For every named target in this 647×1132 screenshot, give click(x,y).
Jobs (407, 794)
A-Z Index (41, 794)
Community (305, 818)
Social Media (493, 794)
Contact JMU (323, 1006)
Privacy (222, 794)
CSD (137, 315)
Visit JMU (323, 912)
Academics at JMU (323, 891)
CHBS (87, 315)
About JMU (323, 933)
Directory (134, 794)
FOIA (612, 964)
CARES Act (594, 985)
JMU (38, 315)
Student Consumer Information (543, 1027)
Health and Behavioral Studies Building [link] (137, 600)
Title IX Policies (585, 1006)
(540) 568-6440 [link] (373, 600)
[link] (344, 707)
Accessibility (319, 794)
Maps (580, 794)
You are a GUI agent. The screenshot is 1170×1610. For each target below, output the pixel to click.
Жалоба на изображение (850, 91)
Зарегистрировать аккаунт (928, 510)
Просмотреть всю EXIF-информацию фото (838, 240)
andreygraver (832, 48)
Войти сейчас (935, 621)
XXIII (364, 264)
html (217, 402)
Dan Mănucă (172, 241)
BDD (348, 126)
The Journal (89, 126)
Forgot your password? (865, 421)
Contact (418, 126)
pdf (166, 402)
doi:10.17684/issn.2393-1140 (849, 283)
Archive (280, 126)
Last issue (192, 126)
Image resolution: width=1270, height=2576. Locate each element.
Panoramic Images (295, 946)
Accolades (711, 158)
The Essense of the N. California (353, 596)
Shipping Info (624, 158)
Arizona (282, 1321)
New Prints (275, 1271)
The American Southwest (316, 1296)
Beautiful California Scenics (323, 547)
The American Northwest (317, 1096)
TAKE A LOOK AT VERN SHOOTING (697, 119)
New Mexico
........
_What is asked_
Extract every line of the data above that contains the word "American".

_Completed exercise_
The American Southwest (316, 1296)
The American Northwest (317, 1096)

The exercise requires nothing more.